(Stored data entries)
::::::::
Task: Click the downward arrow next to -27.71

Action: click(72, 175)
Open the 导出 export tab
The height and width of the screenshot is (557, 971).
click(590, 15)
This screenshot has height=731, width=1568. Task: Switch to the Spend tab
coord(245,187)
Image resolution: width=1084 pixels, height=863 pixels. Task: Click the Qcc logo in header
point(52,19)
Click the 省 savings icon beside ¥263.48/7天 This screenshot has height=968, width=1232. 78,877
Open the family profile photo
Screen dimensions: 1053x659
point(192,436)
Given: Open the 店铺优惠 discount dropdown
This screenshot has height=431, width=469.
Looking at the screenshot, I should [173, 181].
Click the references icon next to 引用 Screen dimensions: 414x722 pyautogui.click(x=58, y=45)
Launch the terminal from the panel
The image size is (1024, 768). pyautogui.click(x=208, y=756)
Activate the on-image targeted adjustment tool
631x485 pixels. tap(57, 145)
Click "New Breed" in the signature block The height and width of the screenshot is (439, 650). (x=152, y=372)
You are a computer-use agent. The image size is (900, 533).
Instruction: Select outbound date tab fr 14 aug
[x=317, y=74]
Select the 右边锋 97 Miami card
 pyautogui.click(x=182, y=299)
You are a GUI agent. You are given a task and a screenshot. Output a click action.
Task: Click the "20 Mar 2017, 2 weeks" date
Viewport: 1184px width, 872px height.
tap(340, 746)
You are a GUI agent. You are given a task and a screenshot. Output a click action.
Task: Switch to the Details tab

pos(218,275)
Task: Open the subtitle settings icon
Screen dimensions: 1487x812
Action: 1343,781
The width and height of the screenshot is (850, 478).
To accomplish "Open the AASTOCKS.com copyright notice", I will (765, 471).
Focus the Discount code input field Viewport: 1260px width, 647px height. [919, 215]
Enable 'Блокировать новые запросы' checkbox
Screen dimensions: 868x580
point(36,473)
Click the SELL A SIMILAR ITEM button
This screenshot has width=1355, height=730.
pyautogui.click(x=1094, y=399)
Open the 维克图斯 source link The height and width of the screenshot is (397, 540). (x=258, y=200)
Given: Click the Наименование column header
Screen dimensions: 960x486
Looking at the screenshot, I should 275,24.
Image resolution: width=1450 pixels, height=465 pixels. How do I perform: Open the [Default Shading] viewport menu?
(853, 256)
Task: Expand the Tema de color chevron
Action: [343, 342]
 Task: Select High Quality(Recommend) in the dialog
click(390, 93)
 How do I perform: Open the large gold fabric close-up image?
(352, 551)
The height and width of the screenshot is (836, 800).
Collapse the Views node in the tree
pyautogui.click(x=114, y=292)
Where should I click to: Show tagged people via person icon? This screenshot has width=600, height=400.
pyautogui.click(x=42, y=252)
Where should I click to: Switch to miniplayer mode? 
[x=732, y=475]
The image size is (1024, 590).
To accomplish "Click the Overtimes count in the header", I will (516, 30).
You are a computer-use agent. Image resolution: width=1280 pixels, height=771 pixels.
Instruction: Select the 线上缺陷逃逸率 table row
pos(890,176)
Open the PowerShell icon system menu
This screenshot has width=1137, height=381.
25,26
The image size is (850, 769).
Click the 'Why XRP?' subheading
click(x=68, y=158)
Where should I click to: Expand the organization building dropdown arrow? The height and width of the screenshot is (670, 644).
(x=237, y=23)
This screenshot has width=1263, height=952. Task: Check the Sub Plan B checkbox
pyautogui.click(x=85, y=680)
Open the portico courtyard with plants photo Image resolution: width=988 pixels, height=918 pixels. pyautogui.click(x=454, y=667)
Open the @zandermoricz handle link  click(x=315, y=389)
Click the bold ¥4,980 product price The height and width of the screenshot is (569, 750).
::::::::
- Problem statement: Make a copy of each line in the records that has the word "photo".

- Result of the task:
Open the family profile photo
Open the portico courtyard with plants photo Image resolution: width=988 pixels, height=918 pixels. pyautogui.click(x=454, y=667)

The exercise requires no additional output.